Elizabeth writes:

Ha Fusi village church is a simple building with no decoration, and just wooden benches to sit on.  It is one of eight outstations (daughter churches) of St Agnes, the large parish church on the edge of town where we live.  At the school farewell, the  churchwarden who is on our school management board asked when we would be visiting the church to say Goodbye.

Yesterday, David and I left home in glorious sunshine to catch the minibus and walk across the fields to the village;  it is nearly an hour’s walk from the main road to the village church.  When we arrived, we perched ourselves comfortably on one of the benches.  Not for long!  Two chairs were carried to the front of the church and to them we were escorted.  I could feel more royalty treatment coming on.

The service started as per prayer book with a few prayers, a hymn and a couple of bible readings.  It then seemed to become more of a farewell to us than a service.  Interspersed with prayers and hymns, different people would stand up and say how wonderful we were.  It all became rather embarrassing;  some embarrassment was saved when it started to rain and hail, eventually so heavily that the service came to a halt as the noise on the tin roof was deafening.  Fortunately, we had come prepared with a gift to the church (a bible for the lectern and some candles), and we were then presented with gifts from them.  I had been measured a while ago for my second seshoeshoe of the week….
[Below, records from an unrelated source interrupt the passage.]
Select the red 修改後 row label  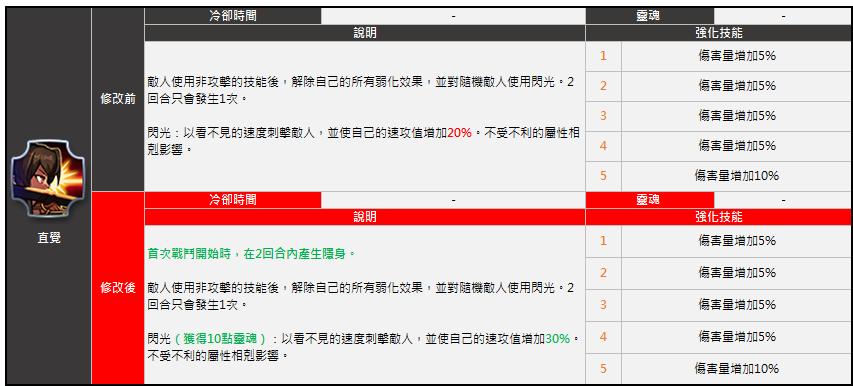click(118, 288)
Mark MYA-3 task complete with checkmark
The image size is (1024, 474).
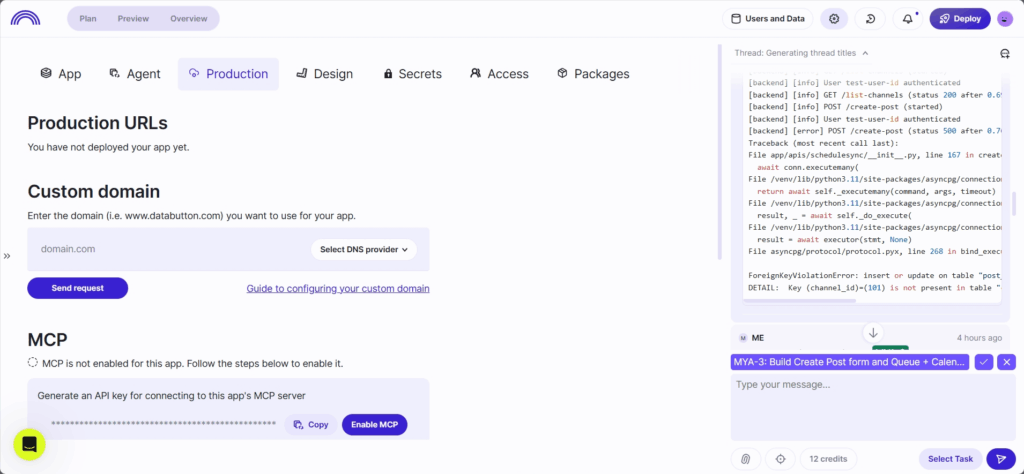click(984, 362)
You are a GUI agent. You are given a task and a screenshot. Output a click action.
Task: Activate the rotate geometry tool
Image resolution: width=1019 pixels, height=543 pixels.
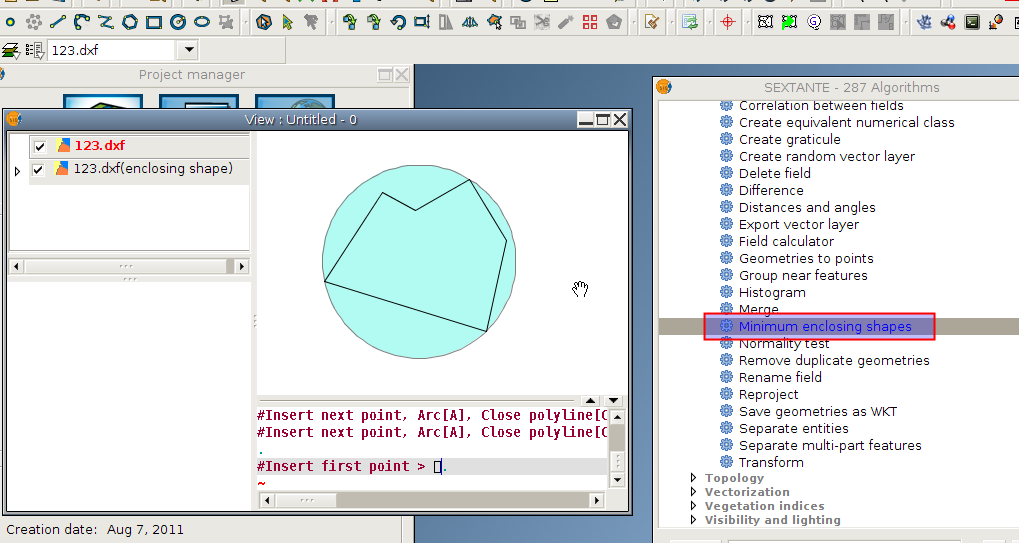(x=397, y=21)
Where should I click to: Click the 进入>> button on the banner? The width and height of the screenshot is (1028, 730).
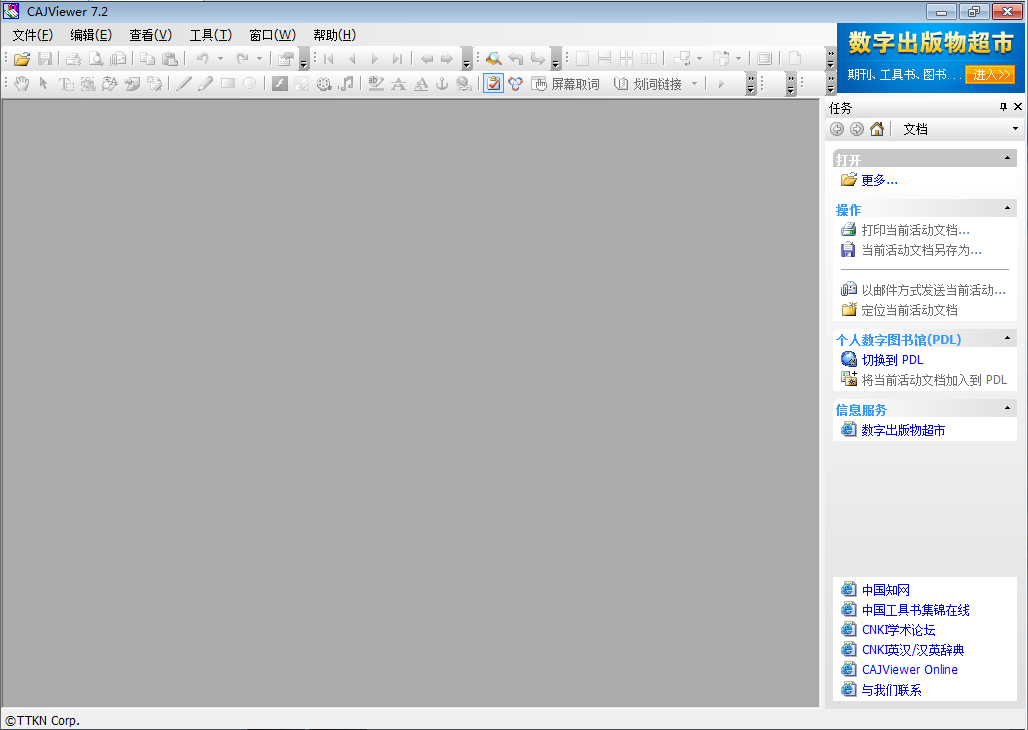point(990,74)
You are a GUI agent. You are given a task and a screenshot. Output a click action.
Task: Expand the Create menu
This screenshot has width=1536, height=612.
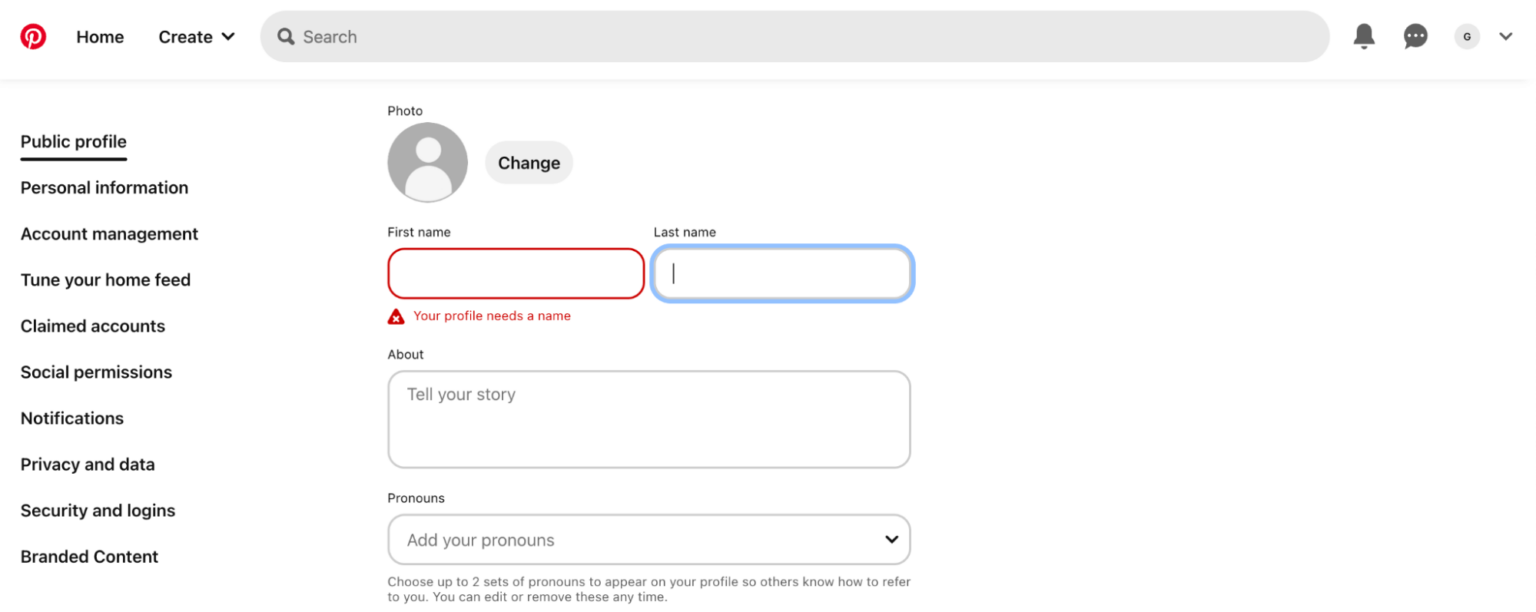click(195, 36)
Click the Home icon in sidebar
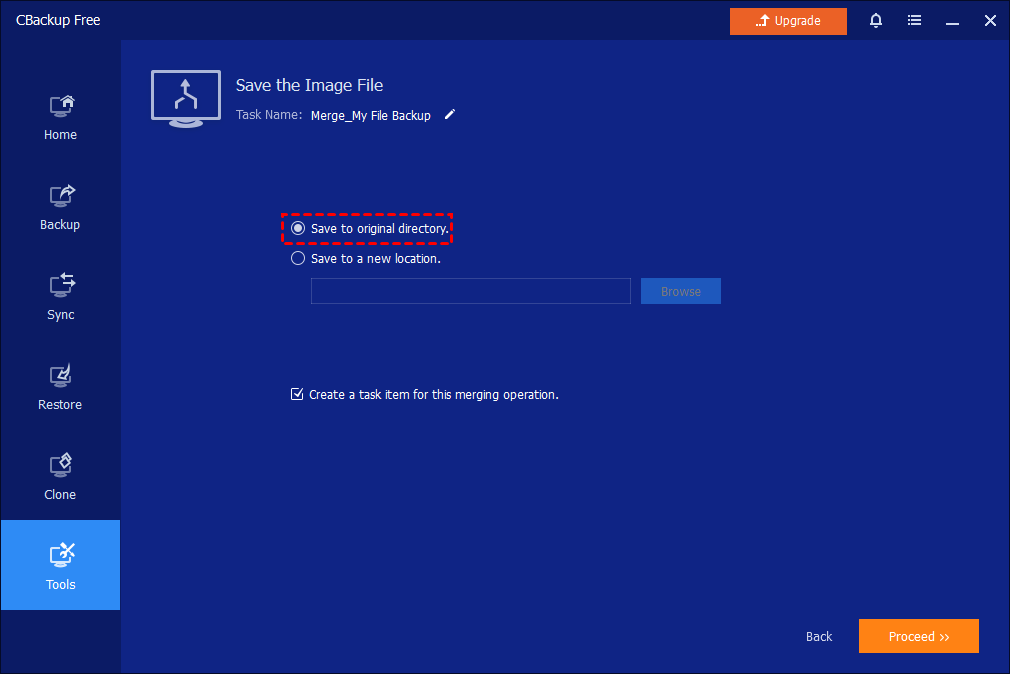This screenshot has width=1010, height=674. coord(60,106)
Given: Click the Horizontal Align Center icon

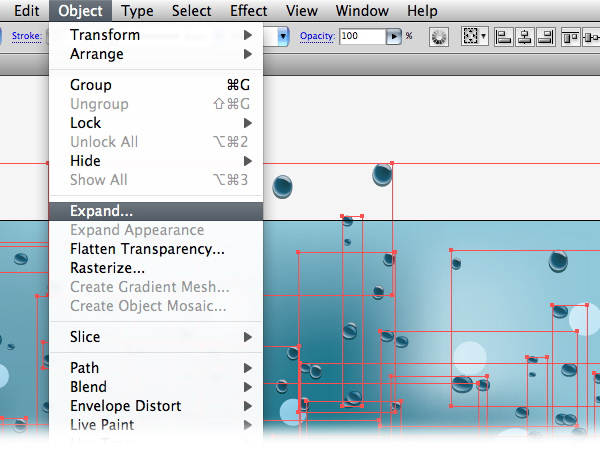Looking at the screenshot, I should click(x=523, y=36).
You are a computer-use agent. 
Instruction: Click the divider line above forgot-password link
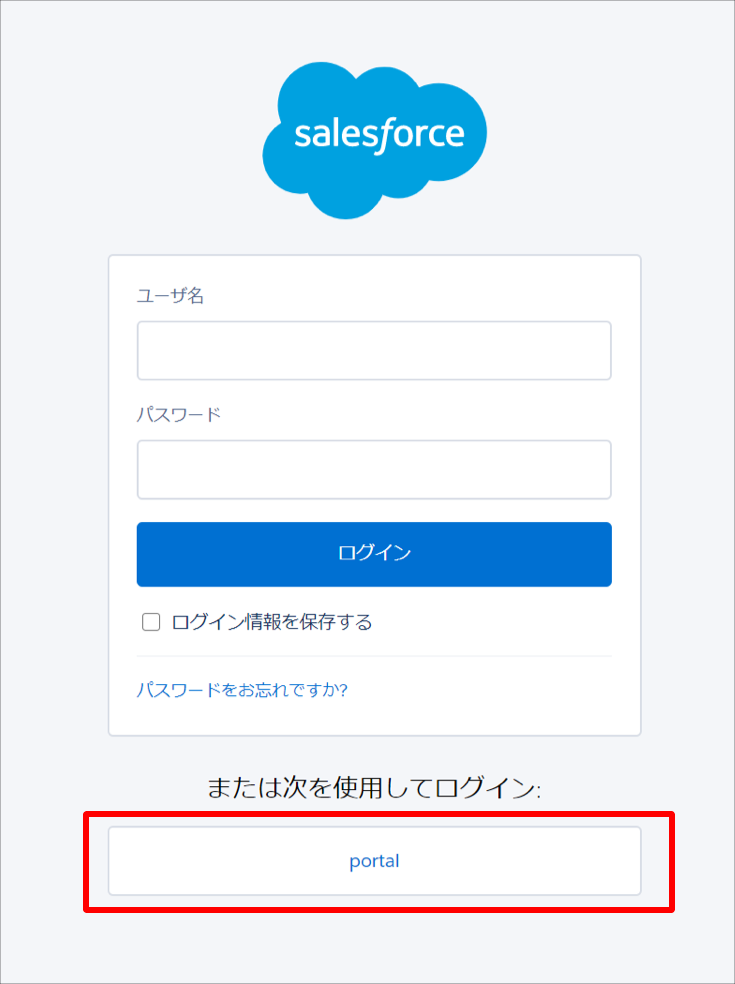click(374, 656)
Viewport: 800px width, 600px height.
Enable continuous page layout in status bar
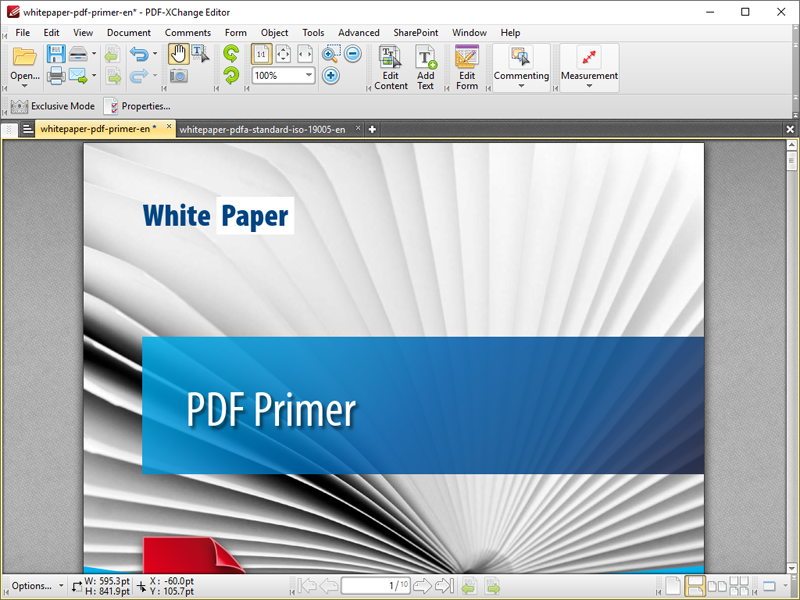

…and David was given a straw hat made by one of the villagers.

Lunch had been prepared for us, so we enjoyed that watched by the cook and a few people from the church.  No-one else ate with us – they can’t afford that extravagance.
By then, the rain had settled in for the day, and we were not dressed for it.  Despite many attempts, no-one could contact the van driver who runs a basic taxi service from the village, so we had to walk.  It was pouring with rain and hail and blowing a cold wind, so that I could not believe it was supposed to be summer in Africa.  Ah well, we got home safely, dried off and looked back another emotional farewell from these lovely people.